UPDATE: The date of this event has changed from May 28th to June 18th.
Bio: Stephanie Santana is a textile artist, fine art printmaker, illustrator and designer based in Brooklyn, NY. Through the use of archival family photographs and documents, her work explores themes of interiority, identity and cultural preservation, traversing the space between memory and the physical evidence of Black life.
Santana's work has exhibited nationally and is currently held in both private and public collections, including Getty Research Institute and Smith College Museum of Art.
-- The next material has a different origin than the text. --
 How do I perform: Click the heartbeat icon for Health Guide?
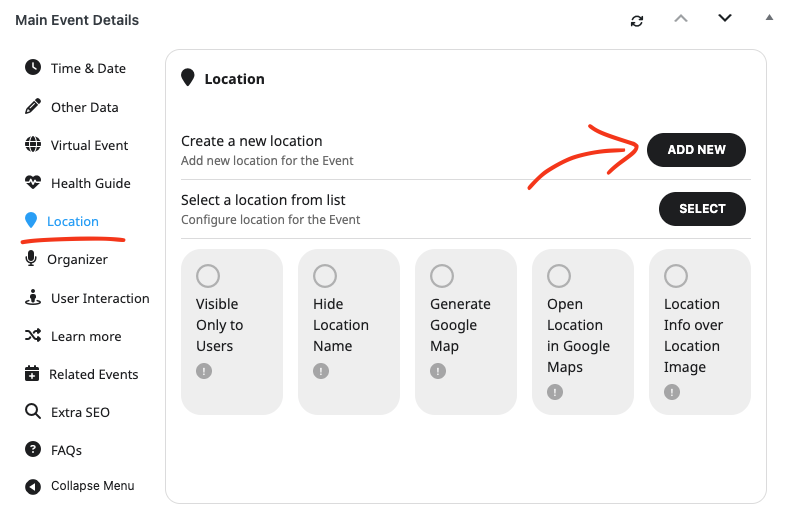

Additionally, her work has been featured in publications such as Pressing Matters, Printmaking Today (Journal of the Royal Society of Painter-Printmakers) and SPOOK Magazine. Her illustrations are featured in the film An Oversimplification of Her Beauty (The Criterion Collection, Official Selection of the 2012 Sundance Film Festival), and have been commissioned by clients such as Apple and Nike. She currently serves as Communications Director for Black Women of Print, a homeplace for Black women printmakers.
In this talk: Drawing upon the Akan philosophy of Sankofa, which translates to "it is not taboo to fetch what is at risk of being left behind," we will consider the archive as a dynamic tool for preservation and self-determination. Textile artist and printmaker Stephanie Santana will share an overview of her current practice using archival family photographs, as well as a survey of public resources and archivists working with both traditional and alternative methods. We'll end the discussion with tips for maintaining your own archive and a Q+A session.